══ EXERCISE MATERIAL
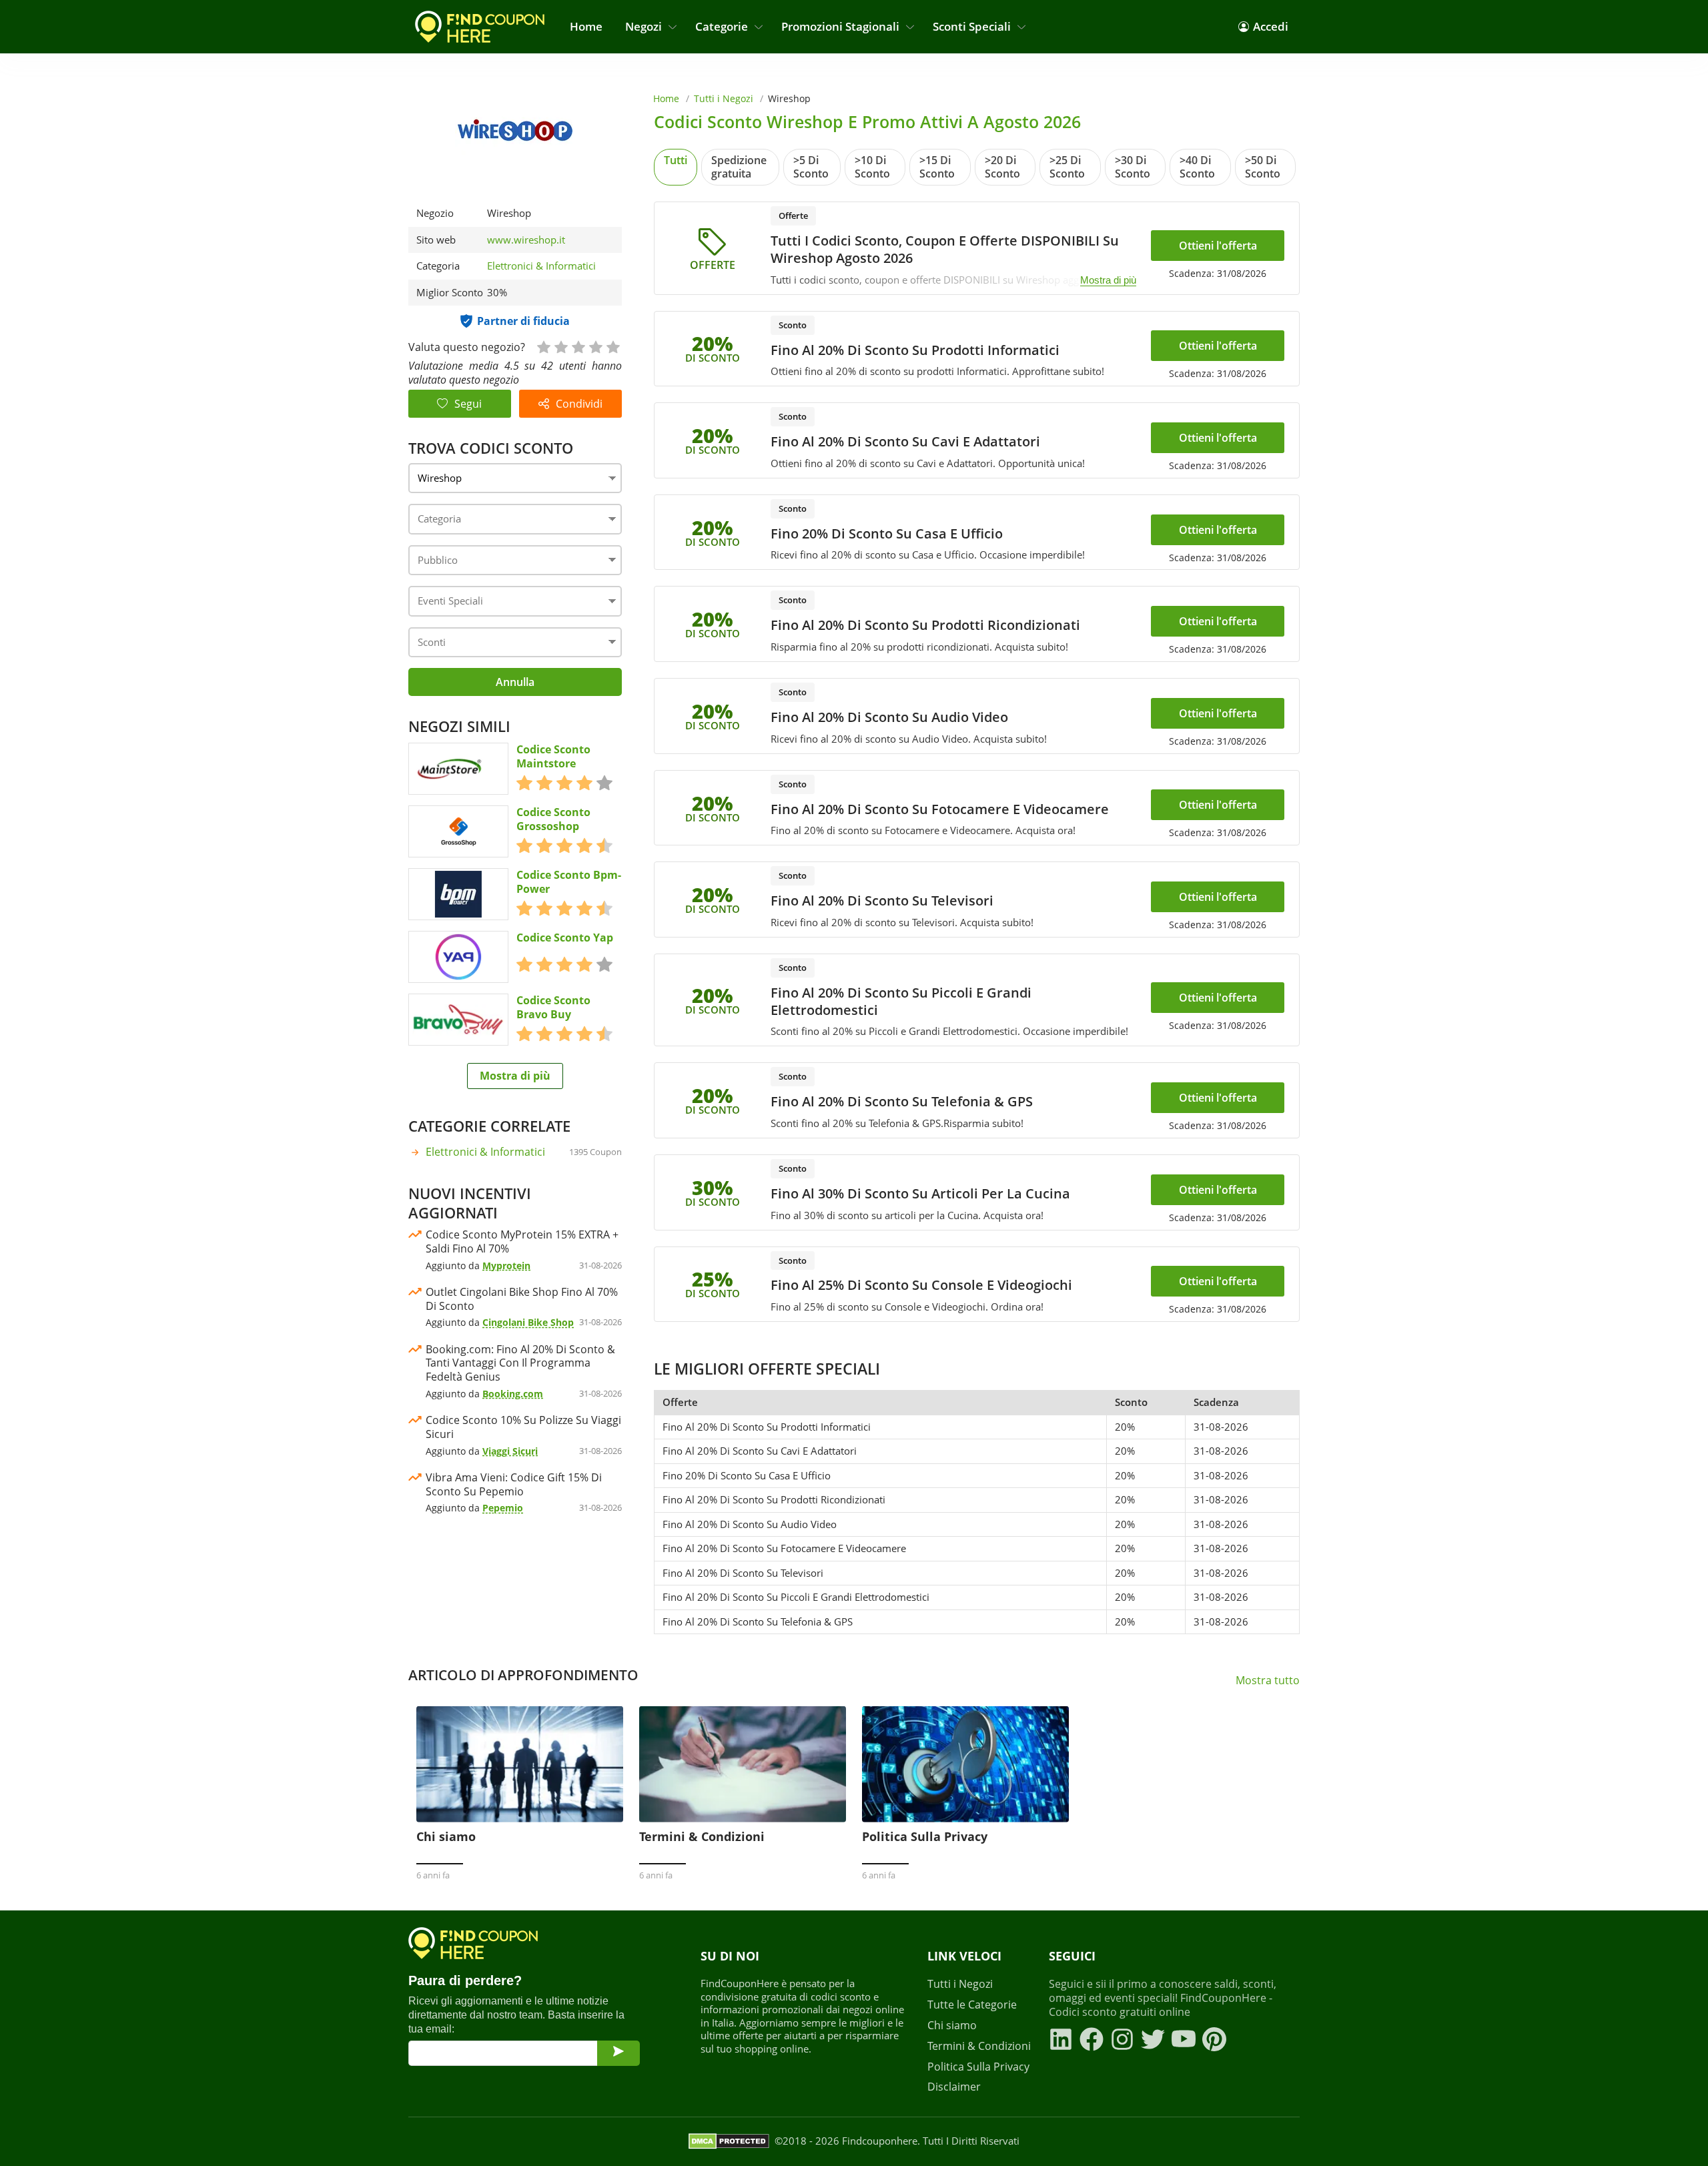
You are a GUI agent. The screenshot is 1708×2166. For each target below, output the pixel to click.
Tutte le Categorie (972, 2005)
════
══ EXERCISE MATERIAL
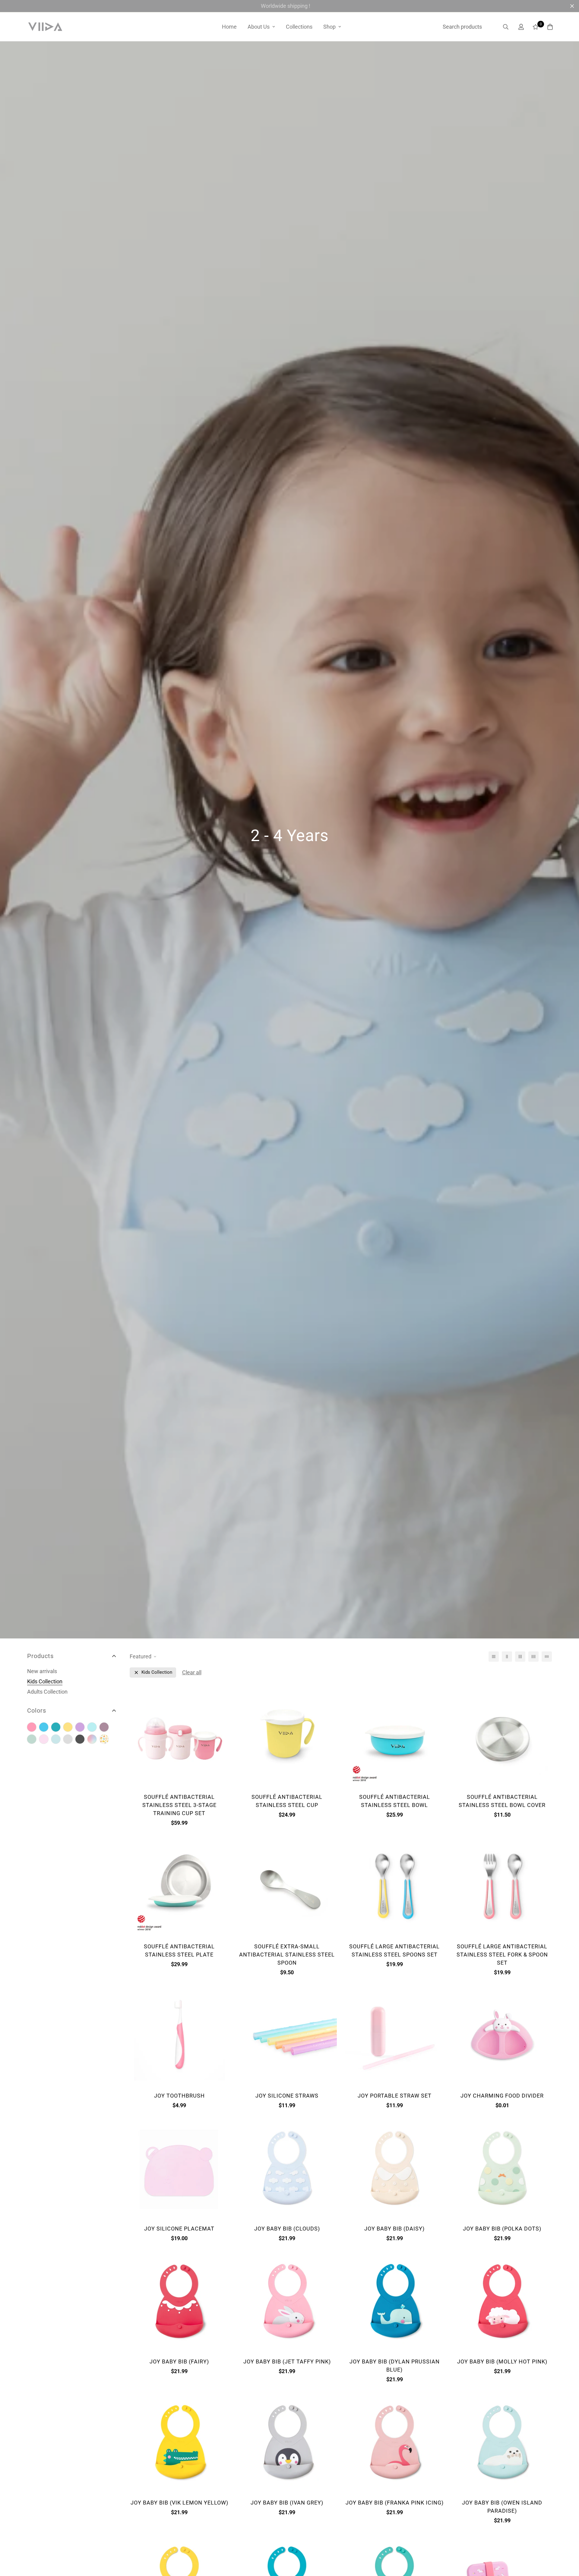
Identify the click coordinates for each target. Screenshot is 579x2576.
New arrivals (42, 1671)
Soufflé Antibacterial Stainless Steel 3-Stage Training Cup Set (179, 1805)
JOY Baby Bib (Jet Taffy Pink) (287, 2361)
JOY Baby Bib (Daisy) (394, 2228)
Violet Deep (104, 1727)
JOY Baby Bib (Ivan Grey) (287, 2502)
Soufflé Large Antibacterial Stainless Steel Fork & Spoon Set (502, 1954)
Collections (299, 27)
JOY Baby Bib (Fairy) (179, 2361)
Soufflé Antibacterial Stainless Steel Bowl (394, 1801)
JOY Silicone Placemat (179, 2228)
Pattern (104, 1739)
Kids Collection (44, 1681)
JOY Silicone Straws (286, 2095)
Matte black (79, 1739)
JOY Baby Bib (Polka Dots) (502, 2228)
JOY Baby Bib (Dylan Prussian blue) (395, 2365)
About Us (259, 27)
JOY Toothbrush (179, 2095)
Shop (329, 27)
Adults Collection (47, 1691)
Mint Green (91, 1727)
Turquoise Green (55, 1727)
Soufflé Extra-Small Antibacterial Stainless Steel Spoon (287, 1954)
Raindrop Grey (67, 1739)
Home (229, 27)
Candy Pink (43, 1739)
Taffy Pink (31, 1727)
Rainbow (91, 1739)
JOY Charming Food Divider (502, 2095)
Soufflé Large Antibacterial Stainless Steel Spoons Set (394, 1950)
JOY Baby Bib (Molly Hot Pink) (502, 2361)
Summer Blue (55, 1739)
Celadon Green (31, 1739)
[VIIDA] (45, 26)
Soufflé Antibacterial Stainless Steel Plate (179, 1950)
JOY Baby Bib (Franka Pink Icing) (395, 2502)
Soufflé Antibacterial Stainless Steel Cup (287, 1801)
════
From the material above, set down exactly the lines starting at the one with "Home (229, 27)" and ending at the one with "Soufflé Antibacterial Stainless Steel Cup", end lines included.

Home (229, 27)
Candy Pink (43, 1739)
Taffy Pink (31, 1727)
Rainbow (91, 1739)
JOY Charming Food Divider (502, 2095)
Soufflé Large Antibacterial Stainless Steel Spoons Set (394, 1950)
JOY Baby Bib (Molly Hot Pink) (502, 2361)
Summer Blue (55, 1739)
Celadon Green (31, 1739)
[VIIDA] (45, 26)
Soufflé Antibacterial Stainless Steel Plate (179, 1950)
JOY Baby Bib (Franka Pink Icing) (395, 2502)
Soufflé Antibacterial Stainless Steel Cup (287, 1801)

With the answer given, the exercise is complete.